[Collected data]
____
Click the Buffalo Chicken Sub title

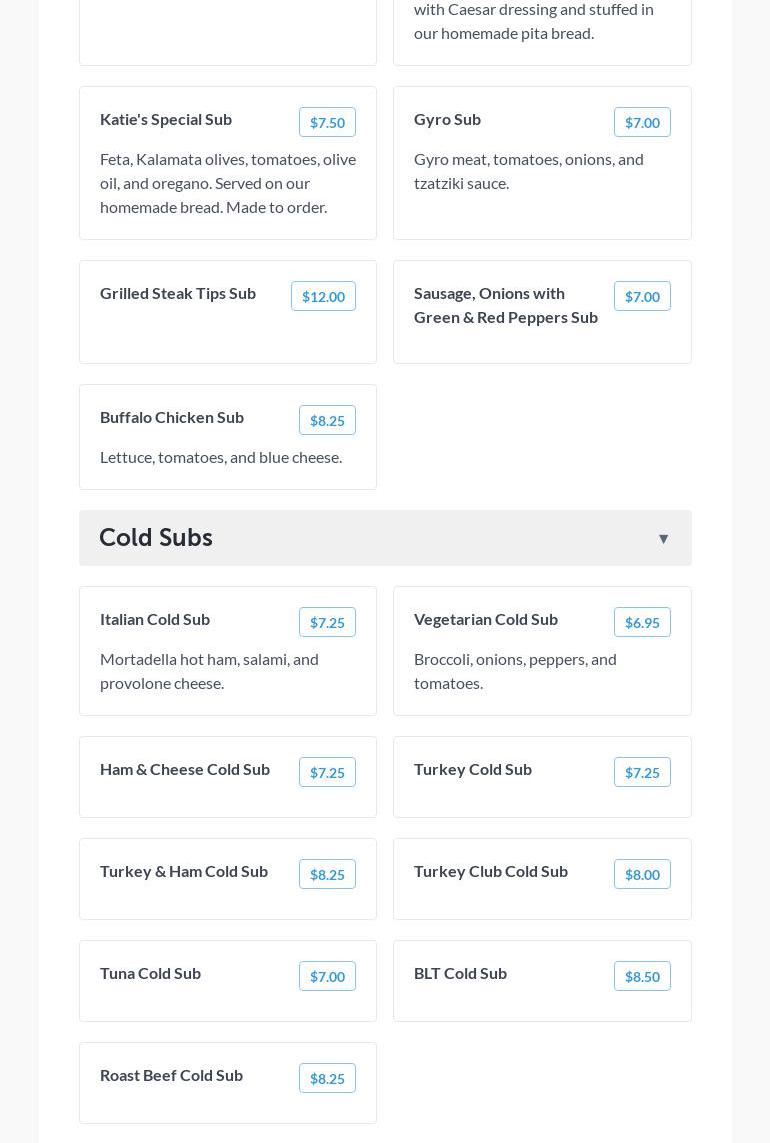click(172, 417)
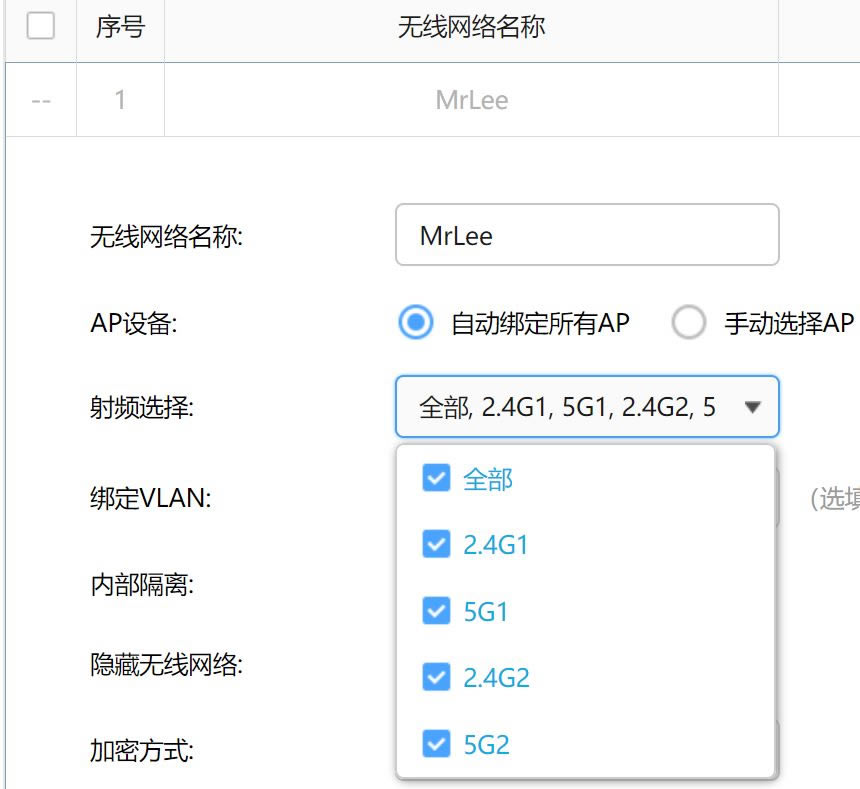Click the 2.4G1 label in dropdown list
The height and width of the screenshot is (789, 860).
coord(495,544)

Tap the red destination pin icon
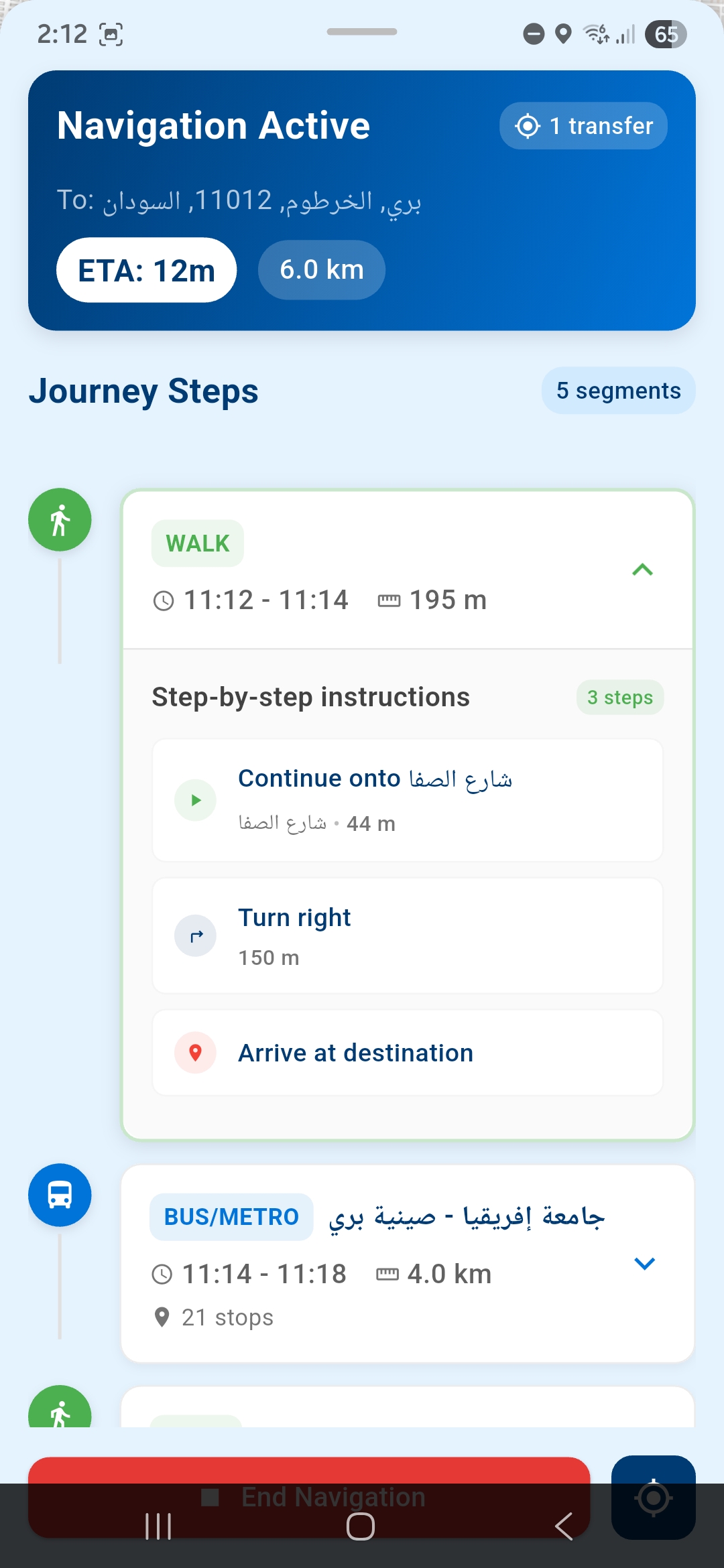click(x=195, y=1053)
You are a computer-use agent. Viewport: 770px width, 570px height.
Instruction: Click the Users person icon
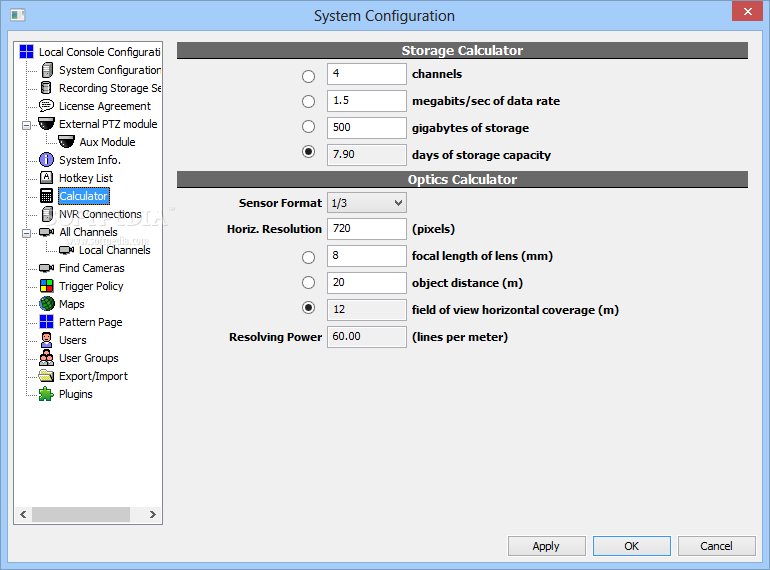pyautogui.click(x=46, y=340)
____
## Problem statement
Take the line containing "You are a computer-use" as the first and the last line of the records as the end. Print every line in that span exactly, leaving out pictures.

## Response to the exercise
You are a computer-use agent. Viewport: 770px width, 570px height.
Instruction: Click the Users person icon
pyautogui.click(x=46, y=340)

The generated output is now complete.